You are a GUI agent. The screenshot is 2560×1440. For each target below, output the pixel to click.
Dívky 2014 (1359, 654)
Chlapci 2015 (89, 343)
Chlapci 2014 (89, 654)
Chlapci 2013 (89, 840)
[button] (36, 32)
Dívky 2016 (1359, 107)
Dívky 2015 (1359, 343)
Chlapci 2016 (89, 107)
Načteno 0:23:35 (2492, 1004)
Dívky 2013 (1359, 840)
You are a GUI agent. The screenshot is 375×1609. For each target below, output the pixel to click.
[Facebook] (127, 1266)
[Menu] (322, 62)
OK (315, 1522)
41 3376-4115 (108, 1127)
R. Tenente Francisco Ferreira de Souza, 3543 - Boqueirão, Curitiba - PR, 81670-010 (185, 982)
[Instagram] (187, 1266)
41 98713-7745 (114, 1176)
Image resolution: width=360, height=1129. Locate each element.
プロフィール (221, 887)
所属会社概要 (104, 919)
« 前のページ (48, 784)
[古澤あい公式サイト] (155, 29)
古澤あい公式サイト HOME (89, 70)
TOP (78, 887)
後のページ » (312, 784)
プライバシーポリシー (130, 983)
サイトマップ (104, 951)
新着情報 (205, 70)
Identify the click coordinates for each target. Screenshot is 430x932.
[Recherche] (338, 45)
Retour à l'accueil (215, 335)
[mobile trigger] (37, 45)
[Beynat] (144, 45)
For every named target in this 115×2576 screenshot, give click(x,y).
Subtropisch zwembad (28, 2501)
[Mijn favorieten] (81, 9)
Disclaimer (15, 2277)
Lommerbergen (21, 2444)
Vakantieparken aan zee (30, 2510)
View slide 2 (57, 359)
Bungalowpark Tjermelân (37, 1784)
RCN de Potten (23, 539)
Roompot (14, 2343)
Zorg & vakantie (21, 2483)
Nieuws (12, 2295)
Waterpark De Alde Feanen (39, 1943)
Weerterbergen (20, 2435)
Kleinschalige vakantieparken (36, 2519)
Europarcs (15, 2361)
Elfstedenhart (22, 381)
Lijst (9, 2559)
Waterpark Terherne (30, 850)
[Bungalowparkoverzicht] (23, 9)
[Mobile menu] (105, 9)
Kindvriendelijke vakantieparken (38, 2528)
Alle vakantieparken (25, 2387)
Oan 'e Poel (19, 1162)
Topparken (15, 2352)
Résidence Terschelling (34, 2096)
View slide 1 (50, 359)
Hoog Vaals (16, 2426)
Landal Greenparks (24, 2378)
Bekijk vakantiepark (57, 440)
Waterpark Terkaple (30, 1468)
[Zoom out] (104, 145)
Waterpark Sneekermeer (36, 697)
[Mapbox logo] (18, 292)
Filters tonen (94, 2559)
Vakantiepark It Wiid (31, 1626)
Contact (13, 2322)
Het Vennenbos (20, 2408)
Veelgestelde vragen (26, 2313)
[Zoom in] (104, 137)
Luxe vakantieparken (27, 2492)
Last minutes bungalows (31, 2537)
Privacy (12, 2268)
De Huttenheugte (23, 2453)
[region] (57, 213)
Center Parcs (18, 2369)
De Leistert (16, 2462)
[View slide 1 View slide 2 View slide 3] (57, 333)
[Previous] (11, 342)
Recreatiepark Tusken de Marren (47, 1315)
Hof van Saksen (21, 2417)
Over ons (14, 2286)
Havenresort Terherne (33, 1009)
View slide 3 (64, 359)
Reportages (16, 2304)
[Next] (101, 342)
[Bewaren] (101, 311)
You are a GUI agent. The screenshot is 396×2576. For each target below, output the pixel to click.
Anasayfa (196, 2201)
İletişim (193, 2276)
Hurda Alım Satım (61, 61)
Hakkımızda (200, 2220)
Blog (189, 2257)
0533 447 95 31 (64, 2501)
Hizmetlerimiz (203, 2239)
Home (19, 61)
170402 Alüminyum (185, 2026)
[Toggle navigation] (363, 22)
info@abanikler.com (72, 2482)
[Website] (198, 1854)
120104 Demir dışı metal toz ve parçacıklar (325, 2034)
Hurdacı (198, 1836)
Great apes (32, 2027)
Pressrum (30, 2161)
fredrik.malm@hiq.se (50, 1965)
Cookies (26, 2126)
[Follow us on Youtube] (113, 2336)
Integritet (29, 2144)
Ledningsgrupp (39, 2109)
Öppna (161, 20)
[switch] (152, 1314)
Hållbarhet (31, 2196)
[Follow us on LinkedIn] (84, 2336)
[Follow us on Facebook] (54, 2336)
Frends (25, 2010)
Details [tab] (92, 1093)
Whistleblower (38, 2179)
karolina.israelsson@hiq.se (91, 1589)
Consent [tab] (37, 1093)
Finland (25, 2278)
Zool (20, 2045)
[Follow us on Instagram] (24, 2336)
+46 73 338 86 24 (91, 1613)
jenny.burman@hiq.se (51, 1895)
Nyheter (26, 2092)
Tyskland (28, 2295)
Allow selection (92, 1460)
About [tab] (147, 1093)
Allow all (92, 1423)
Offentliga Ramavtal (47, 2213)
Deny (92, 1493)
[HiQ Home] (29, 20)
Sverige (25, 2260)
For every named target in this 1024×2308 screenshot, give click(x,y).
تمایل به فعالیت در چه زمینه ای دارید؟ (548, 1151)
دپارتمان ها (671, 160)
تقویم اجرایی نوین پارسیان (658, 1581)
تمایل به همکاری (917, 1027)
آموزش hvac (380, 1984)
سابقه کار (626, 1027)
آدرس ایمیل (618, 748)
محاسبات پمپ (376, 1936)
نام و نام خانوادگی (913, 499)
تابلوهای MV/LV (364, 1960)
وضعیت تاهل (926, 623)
★ ★ ★
▸ How to complete this task: Gather up the lines containing the word "give" from these records and copy them.

▸ Answer to this task:
For every named target in this 115×2576 screenshot, give click(x,y).
For every named target in this 1024×2308 screenshot, give click(x,y).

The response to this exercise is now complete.